Para calmarme un poco cierro los ojos y respiro. Recuerdo el primer día que invité a mis amigos a este departamento. Wow, es supergrande Juli, me había dicho Nacho mientras se limpiaba el bigote de chocolatada que le había quedado en el labio. Sí, está rebuena, mucho mejor que la otra que estaba más lejos del cole y era más chiquita, comentó Rodri. Cuando terminamos de jugar en la terraza bajamos, pero en medio del camino Nacho se quedó quieto, como si algo lo hubiera detenido de repente. Su mirada estaba fija en la biblioteca. Me puse nervioso, tan nervioso como ahora. Intenté desviar la mirada, para que no se diera cuenta que yo estaba mirando directo al refugio. Después de unos segundos preguntó: ¿Tantos libros leen tus papás? Al escucharlo sentí como el alma me volvía al cuerpo, como suele decir mi abuela. Sí, leen un montón, le contesté un poco nervioso mientras lo agarraba del brazo para que siguiera caminando. Desde que pasó lo de mis primos mi cuerpo está más atento que nunca.

Me tenés que prometer que nunca le vas a contar a nadie sobre este lugar. Ni a tus mejores amigos. No podemos confiar en todos. A veces la gente puede decepcionarte y te traiciona, me dijo papá mientras pintaba el último centímetro de la puerta falsa. Yo lo miré. Estaba transpirado y con manchas de pintura blanca en toda la cara y le dije que sí.

Ahora Lucía gira muy despacio sobre sí, y me mira. Su cara queda iluminada. La luz, mínima, se refleja sobre sus ojos. Me acuerdo de los reflectores del salón de actos del colegio.
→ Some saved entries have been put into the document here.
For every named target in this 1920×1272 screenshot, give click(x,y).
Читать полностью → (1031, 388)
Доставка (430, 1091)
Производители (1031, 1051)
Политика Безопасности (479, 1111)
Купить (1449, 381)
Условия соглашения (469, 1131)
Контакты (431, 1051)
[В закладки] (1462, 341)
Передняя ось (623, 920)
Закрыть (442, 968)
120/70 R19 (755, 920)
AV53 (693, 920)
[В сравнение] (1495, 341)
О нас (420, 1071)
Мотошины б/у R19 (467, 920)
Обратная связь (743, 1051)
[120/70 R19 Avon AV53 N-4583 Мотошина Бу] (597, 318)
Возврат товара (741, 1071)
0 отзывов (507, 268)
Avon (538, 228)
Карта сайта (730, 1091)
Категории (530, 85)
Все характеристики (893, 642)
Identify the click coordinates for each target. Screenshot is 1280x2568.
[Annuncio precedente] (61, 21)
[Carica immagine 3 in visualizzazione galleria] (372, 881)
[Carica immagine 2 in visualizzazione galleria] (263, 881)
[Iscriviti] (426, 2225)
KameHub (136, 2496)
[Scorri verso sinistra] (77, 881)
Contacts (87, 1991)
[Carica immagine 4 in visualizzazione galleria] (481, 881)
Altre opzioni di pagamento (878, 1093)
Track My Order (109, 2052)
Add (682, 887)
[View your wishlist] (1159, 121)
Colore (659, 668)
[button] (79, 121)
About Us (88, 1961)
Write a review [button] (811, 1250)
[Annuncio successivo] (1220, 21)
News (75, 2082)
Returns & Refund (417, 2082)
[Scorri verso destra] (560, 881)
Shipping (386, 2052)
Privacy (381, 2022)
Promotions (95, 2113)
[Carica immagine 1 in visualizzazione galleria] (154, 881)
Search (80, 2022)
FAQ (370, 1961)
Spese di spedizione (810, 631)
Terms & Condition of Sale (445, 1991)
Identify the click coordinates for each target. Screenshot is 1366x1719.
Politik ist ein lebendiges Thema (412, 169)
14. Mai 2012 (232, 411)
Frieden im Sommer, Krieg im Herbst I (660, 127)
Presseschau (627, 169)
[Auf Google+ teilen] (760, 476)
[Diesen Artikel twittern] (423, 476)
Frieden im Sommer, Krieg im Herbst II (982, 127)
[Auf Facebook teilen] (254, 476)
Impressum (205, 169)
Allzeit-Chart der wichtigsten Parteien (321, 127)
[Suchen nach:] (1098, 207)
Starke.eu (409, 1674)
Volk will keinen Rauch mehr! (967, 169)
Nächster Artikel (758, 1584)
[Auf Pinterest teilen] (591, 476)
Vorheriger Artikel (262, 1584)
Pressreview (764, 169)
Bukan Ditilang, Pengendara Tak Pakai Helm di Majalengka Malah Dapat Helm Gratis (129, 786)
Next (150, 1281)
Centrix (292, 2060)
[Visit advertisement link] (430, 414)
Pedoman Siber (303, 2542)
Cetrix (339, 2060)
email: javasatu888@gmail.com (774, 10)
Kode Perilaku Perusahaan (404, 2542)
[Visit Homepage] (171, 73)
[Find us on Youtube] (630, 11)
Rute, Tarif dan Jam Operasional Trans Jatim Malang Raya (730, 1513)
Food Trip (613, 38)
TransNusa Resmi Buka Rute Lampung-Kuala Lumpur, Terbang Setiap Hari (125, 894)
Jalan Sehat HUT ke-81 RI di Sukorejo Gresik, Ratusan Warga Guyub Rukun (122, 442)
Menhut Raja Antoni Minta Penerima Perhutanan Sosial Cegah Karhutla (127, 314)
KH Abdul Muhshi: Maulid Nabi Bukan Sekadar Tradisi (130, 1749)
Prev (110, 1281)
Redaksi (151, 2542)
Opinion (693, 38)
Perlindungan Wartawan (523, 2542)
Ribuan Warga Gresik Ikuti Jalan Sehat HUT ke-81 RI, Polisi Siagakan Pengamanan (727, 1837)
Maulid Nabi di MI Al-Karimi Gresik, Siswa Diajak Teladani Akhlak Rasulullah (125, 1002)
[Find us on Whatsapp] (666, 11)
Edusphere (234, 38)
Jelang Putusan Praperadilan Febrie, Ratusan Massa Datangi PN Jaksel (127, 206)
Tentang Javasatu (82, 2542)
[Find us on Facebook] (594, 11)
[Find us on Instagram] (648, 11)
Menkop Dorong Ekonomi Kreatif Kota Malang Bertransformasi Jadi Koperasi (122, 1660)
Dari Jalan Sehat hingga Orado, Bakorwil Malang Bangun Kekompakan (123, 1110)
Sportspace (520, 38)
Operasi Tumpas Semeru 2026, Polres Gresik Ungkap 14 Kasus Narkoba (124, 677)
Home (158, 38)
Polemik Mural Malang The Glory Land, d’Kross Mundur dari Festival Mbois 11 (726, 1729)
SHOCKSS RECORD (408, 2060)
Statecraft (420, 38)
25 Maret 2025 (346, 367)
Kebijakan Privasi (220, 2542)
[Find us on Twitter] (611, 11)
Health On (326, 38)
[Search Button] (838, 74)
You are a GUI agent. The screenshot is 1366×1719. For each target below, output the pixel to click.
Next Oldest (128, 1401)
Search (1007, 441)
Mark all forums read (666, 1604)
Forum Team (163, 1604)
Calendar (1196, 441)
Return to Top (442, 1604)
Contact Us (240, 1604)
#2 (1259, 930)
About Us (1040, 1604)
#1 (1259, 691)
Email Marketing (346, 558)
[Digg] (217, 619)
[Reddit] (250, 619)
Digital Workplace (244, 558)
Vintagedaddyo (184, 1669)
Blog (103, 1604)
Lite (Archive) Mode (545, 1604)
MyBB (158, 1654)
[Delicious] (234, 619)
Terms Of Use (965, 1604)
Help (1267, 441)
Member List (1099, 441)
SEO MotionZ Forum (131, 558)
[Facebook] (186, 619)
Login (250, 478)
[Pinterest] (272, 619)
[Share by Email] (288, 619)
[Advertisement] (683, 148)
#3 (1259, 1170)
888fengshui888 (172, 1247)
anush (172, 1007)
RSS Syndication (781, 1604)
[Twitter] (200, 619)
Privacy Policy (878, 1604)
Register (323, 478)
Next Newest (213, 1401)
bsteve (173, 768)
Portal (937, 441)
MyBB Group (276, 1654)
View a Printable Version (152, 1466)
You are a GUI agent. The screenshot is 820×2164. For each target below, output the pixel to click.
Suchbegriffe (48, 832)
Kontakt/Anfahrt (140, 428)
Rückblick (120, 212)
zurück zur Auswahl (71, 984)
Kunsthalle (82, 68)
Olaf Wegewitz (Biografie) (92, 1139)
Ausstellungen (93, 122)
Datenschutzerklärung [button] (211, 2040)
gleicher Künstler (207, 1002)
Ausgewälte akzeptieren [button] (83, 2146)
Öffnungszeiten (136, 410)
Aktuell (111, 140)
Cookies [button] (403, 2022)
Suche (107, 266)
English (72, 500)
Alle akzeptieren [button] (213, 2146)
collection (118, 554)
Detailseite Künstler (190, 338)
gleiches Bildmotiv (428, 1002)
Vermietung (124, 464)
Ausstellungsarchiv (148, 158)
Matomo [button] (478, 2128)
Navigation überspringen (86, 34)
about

Me veo en el escenario, vestido de granadero, izando la bandera de papel crepé mientras el sonido de la marcha de San Lorenzo suena en todo el salón, ante la mirada seria de la directora del colegio.

Mi hermana alza la mano y me saluda. Yo, con mi dedo índice en los labios, le indico que se mantenga en silencio. Ella asiente nerviosa. Se oye un ruido, mínimo. Noto que se sobresalta y mi respiración se detiene. No quiero que haga algo que pueda delatarnos. Necesitamos estar en silencio, concentrados para saber si están cerca.

De nuevo me acuerdo de mamá y de su comparación. Escucho un televisor, alguien que habla en voz alta y firme. Son como ecos profundos que parecen salir de las paredes con un sonido ahogado. Creo que son los vecinos de arriba. Después de unos segundos nos damos cuenta de que no estamos en peligro, de que acá seguimos a salvo.